Ces derniers jours, Mayotte a été entendue sur les ondes, sur internet, dans les journaux nationaux. La ministre s’est fendue d’interventions télévisées, de communiqués. Tous les médias y sont allés de leurs articles, de leurs analyses, de leurs comptes-rendus sur la situation dramatique de Mayotte. C’était sûrement nécessaire. Globalement c’était plutôt bien, nos préoccupations ont été entendues, relayées.
Et maintenant ? Concrètement ?…
Les citoyens se sont très fortement mobilisés ce mardi 19 avril, avec plus de 6.000 personnes dans les rues de Mamoudzou. Ils attendent, ils demandent, ils exigent de l’Etat et de leurs élus, qu’ils trouvent, ensemble, des solutions pour améliorer la situation de Mayotte, que l’île retrouve sa sécurité, son attractivité, sa joie de vivre.
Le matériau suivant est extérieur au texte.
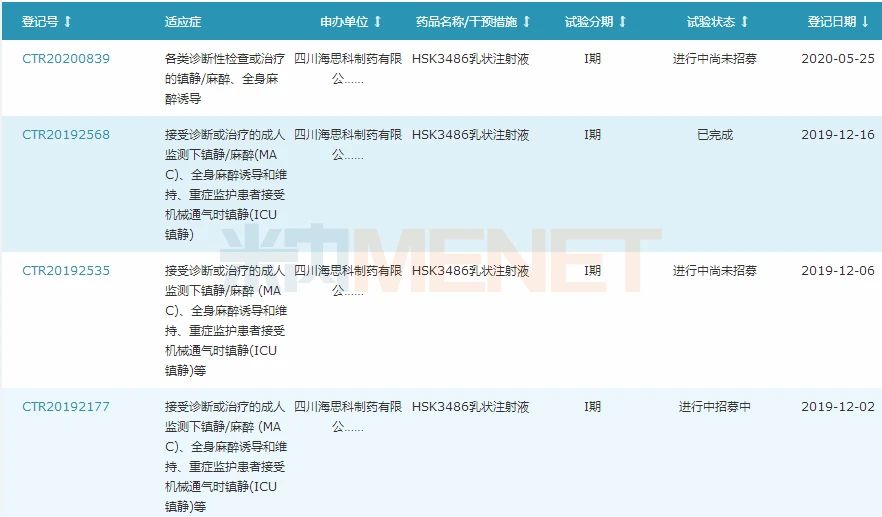Viewport: 882px width, 517px height.
Task: Select the date 2020-05-25
Action: [838, 59]
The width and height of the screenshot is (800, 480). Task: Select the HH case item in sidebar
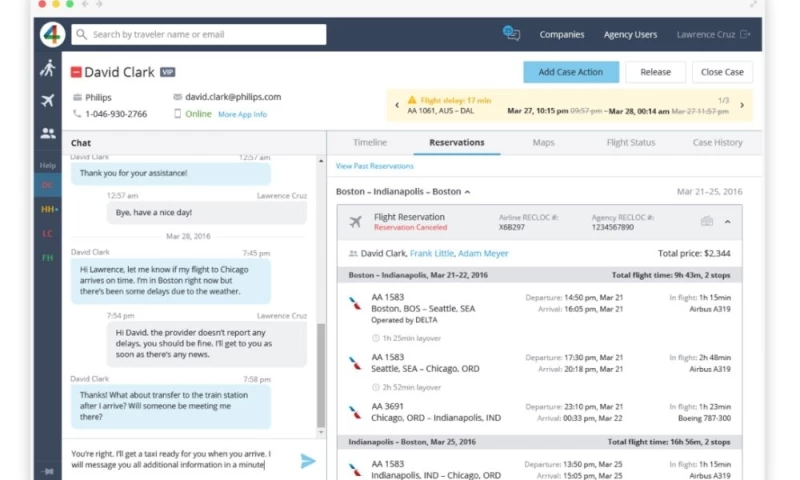[x=48, y=209]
Une rencontre de nos élus est prévue avec le Premier ministre le 26 avril. Qu’en est-il attendu ? S’agira-t-il juste de demander de l’argent pour les communes exsangues et des forces de l’ordre supplémentaires, certes bien nécessaires ? De l’argent pour les communes et le conseil départemental qui ont embauché des centaines, des milliers d’agents depuis des années, jusqu’à en être saturés ? Sans suivi de carrière (?), sans être capables de les former sérieusement malgré les possibilités, malgré le CNFPT où beaucoup de formations se terminaient quasiment sans agent.
Pour établir des relations saines, respectueuses, il faut tenir un langage de vérité. Il y a eu tant de recrutements familiaux, politiques, sans fiche de poste, sans compétence, sans concours, qui asphyxient depuis des années déjà le conseil départemental et les mairies, incapables de mener à bien des projets sérieux, ambitieux ?… Incapables de répondre aux enjeux et aux attentes des citoyens exaspérés.
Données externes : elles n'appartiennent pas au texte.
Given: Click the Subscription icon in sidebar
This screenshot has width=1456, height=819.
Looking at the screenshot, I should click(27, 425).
Alors plutôt que d’augmenter les impôts locaux pour payer cette masse salariale, il conviendrait déjà de faire preuve de courage et de mettre ces équipes au travail, quitte à avertir, voire virer ceux qui ne bossent pas ou ne sont même pas à leur poste de travail, quitte à favoriser leur départ à la retraite, à les aider dans leur reconversion, et à y mettre des gens compétents. Il y a de plus en plus de jeunes compétents, expérimentés qui ne demandent qu’à se mettre au service du territoire, certains sont déjà dans les services, dans un placard, du fait de leur «couleur politique», d’autres trépignent sur les réseaux sociaux. Trouvez-leur une place, une mission, vite. Mayotte en a besoin.
S’agira-t-il pour l’Etat de dire que les choses s’arrangent lentement, que le chantier est considérable et que des efforts sont déjà consentis ? Devrions-nous nous satisfaire d’une école qui fabrique des analphabètes entassés dans des établissements, sans assez d’enseignants titulaires; d’une île qui croule sous l’immigration clandestine et où l’Etat n’est pas capable d’assurer la sécurité de ses citoyens ? Devrons-nous accepter de vivre sous le couvre-feu, barricadés dans des maisons-prisons, avec la peur de sortir dès la nuit tombée et de laisser des bandes de délinquants faire régner leur loi ?
Devrons-nous accepter de nous contenter d’un PIB par habitant de 7.900 €, quand il est de 31.500 € en Métropole, sous prétexte que nos voisins sont plus pauvres encore ?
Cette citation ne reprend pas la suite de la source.